Dalam konteks penurunan emisi karbon, Indonesia masih perlu upaya ekstra untuk memenuhi komitmennya dalam pencapaian Intended Nationally Determined Contributions (INDC) sejalan dengan Paris Agreement, yang saat ini pengurangan emisi gas rumah kaca kontribusinya sebesar 64,36 MTCO2e pada 2020 dan akan mencapai 314 MTCO2e pada 2030. Apalagi saat ini konsumsi energi fosil masih tinggi sedangkan penggunaan energi baru terbarukan masih di bawah 15%.

“Kita perlu antisipasi demand energi yang semakin meningkat dan kapasitas pasokan energi masih terbatas. Salah satu solusinya adalah mempercepat pemanfaatan pembangkit EBT,” jelas Deputi yang menangani berbagai isu kedaulatan maritim dan energi ini.

Disamping itu, Deputi Basilio juga menyampaikan bahwa ketahanan dan kemandirian energi dapat terwujud dengan pemanfaatan sumber energi dalam negeri melalui 11 program GSEN untuk mengurangi impor energi secara signifikan.

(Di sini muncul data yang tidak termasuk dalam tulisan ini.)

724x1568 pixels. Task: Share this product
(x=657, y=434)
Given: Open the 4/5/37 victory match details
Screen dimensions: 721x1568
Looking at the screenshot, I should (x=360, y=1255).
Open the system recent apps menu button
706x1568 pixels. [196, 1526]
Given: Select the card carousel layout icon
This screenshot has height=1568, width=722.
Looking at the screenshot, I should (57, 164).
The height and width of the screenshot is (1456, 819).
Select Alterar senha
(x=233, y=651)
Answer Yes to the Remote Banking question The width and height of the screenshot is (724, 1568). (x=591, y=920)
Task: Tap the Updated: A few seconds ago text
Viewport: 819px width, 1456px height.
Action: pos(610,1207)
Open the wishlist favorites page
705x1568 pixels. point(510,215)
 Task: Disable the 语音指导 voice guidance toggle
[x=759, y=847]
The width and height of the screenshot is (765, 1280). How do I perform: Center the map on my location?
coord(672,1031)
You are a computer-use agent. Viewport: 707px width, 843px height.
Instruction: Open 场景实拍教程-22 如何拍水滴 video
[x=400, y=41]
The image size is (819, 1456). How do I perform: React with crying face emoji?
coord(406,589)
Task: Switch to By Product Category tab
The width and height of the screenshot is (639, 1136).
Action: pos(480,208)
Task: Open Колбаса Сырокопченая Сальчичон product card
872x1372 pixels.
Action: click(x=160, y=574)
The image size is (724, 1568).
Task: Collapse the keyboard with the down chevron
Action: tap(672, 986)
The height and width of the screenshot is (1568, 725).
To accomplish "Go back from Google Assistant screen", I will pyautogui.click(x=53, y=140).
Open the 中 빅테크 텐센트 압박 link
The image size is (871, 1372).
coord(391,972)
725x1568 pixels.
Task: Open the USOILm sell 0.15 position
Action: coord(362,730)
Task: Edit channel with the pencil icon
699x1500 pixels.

Deputi menambahkan bahwa pengembangan EBT harus diakselerasi lebih cepat untuk mengurangi ketergantungan terhadap energi fosil. Deputi memaparkan mengenai program pemasangan solar panel PV serta persyaratan global yang meminta produk-produk ekspor dan pelabuhan menerapkan energi bersih atau green energy dan green port.

Terdapat rencana revisi Peraturan Menteri Energi dan Sumber Daya Mineral No 49 Tahun 2018 tentang Penggunaan Sistem PLTS Atap oleh konsumen PLN agar APBN dan PLN tidak terbebani. Intinya revisi Permen PLTS Atap akan mengubah rasio ekspor-impor listrik dari 65% menjadi 100%.

Sebagai Deputi yang menangani sektor energi termasuk Energi Baru Terbarukan (EBT), Basilio Araujo menilai peran kepemimpinan pemerintah sangat diperlukan dalam transisi energi dengan mengintegrasikan transisi industri nasional di bidang EBT di dalam negeri.

“Kita perlu dukung dengan solusi yang komprehensif melalui penguatan rantai pasok energy. Saat ini kami fokus di pelabuhan strategis dan Kawasan Ekonomi Khusus dan Industri seperti Sabang (Kawasan Perdagangan Bebas dan Pelabuhan Bebas) dan Pelabuhan Terintegrasi seperti Krakatau International Port, sekaligus mewujudkan Green Port,” pungkas Deputi Basilio.